─── Records for this task ───

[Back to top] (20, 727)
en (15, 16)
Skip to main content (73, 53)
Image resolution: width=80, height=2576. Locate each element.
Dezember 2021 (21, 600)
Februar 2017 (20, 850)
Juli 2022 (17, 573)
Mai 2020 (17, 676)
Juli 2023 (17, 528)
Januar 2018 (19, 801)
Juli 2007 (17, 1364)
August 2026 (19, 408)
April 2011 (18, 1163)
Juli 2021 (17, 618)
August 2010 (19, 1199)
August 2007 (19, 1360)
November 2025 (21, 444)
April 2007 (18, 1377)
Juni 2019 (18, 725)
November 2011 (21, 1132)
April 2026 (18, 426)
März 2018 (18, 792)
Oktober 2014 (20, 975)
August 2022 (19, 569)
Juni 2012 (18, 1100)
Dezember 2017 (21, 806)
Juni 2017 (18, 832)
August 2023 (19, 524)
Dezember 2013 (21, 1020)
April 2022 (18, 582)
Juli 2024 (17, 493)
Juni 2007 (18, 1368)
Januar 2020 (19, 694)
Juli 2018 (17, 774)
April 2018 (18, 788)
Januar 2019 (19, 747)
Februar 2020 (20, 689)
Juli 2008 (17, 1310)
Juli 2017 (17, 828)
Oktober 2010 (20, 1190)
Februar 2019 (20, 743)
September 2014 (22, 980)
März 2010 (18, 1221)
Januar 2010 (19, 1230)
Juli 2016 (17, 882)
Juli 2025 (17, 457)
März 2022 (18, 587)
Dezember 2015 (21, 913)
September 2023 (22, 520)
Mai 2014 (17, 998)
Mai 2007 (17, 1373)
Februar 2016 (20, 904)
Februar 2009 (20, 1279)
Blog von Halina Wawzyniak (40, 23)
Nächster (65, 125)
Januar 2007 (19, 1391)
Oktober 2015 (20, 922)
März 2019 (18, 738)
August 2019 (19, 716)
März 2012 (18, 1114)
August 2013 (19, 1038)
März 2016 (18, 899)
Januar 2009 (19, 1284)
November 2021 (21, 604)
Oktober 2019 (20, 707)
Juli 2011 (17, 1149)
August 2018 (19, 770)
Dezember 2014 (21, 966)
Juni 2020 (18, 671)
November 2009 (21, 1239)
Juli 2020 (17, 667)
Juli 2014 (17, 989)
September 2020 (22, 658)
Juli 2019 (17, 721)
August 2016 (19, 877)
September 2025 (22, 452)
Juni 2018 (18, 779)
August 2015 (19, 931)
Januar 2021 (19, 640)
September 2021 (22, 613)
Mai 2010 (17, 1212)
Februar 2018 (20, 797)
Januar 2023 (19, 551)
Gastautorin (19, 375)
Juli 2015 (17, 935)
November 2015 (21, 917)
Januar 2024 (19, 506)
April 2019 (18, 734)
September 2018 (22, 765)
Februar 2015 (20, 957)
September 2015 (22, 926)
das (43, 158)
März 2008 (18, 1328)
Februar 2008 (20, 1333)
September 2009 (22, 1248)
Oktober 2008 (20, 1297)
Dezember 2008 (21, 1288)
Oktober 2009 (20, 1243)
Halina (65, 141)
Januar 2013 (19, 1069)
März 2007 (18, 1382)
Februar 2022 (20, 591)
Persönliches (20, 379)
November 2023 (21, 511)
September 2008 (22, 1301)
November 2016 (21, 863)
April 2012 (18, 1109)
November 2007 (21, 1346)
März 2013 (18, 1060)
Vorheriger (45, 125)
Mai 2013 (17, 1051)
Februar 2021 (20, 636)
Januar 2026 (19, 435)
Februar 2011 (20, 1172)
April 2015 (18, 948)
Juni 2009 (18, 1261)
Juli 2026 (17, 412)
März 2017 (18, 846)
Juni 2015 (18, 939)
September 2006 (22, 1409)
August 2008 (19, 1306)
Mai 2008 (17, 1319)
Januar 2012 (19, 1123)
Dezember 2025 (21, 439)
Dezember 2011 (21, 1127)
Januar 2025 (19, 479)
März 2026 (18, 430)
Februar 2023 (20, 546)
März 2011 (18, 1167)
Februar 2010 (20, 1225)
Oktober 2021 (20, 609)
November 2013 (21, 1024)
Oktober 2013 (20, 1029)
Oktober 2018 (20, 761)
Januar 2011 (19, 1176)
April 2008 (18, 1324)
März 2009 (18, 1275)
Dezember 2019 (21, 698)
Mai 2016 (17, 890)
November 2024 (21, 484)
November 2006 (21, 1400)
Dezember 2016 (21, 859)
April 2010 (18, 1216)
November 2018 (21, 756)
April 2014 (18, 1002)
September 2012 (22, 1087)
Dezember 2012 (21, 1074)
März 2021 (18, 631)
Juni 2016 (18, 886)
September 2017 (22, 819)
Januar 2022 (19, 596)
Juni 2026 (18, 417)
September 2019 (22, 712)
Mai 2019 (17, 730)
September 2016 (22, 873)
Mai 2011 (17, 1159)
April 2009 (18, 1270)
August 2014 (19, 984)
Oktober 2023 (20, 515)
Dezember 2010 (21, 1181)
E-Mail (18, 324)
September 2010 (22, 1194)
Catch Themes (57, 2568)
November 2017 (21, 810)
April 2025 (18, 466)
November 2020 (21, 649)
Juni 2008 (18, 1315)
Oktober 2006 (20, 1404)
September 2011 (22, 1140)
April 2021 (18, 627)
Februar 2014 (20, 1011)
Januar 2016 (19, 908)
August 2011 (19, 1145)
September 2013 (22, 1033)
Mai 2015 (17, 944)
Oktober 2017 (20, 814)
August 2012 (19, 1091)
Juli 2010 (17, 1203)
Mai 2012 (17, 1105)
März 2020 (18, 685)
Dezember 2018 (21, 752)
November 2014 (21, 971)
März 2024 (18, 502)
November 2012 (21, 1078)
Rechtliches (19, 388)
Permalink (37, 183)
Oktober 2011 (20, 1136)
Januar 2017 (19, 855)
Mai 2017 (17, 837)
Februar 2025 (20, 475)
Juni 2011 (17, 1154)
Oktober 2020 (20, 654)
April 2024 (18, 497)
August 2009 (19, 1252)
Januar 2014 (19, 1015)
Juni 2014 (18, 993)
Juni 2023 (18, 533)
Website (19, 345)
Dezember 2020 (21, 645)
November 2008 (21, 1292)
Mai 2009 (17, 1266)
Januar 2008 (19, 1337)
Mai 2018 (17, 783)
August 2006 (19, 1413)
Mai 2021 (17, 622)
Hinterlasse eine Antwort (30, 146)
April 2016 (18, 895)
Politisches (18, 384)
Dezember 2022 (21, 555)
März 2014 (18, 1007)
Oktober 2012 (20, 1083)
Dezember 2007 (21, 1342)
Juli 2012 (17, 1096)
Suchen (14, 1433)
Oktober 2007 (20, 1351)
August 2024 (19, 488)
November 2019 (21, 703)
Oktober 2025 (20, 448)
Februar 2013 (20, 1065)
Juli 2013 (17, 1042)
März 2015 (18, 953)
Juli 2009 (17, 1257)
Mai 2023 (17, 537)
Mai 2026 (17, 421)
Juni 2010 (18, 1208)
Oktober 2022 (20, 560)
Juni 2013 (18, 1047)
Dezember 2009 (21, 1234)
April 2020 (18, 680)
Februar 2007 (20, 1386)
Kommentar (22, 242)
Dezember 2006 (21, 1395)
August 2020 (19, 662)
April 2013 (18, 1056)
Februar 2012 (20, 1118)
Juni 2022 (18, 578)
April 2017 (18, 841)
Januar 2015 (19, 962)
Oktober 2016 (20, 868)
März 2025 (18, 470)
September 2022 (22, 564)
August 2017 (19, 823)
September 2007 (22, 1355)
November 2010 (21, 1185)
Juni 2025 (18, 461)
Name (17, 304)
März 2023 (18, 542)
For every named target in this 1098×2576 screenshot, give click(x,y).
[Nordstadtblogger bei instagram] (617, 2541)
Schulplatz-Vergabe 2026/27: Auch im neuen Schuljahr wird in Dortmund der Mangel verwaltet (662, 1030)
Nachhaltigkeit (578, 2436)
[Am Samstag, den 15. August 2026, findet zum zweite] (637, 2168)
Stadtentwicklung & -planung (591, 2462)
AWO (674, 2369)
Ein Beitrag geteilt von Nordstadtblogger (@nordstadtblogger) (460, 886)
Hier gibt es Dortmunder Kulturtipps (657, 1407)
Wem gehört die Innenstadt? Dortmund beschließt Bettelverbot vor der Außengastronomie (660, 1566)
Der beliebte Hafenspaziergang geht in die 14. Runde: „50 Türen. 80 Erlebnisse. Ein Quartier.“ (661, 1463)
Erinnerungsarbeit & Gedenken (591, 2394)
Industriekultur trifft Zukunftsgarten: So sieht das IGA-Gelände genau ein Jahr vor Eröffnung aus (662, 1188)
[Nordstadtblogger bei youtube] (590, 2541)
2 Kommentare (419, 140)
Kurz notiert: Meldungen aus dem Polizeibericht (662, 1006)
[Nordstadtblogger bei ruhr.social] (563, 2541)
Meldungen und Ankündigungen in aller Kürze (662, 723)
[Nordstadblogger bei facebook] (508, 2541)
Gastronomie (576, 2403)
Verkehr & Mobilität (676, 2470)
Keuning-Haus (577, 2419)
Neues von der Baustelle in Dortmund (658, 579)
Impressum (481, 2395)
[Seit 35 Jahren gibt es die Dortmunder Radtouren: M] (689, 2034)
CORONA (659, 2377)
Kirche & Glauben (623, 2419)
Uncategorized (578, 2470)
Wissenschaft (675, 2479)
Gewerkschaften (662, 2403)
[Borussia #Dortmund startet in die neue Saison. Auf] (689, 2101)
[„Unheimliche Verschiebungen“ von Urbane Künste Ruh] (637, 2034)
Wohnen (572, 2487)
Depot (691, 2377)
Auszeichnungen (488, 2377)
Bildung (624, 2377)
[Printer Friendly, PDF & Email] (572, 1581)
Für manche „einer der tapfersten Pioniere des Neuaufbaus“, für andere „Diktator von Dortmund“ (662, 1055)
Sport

───

Exercise objective: The answer must be every line of the listing that holds the word "Meldungen".

Task response:
Kurz notiert: Meldungen aus dem Polizeibericht (662, 1006)
Meldungen und Ankündigungen in aller Kürze (662, 723)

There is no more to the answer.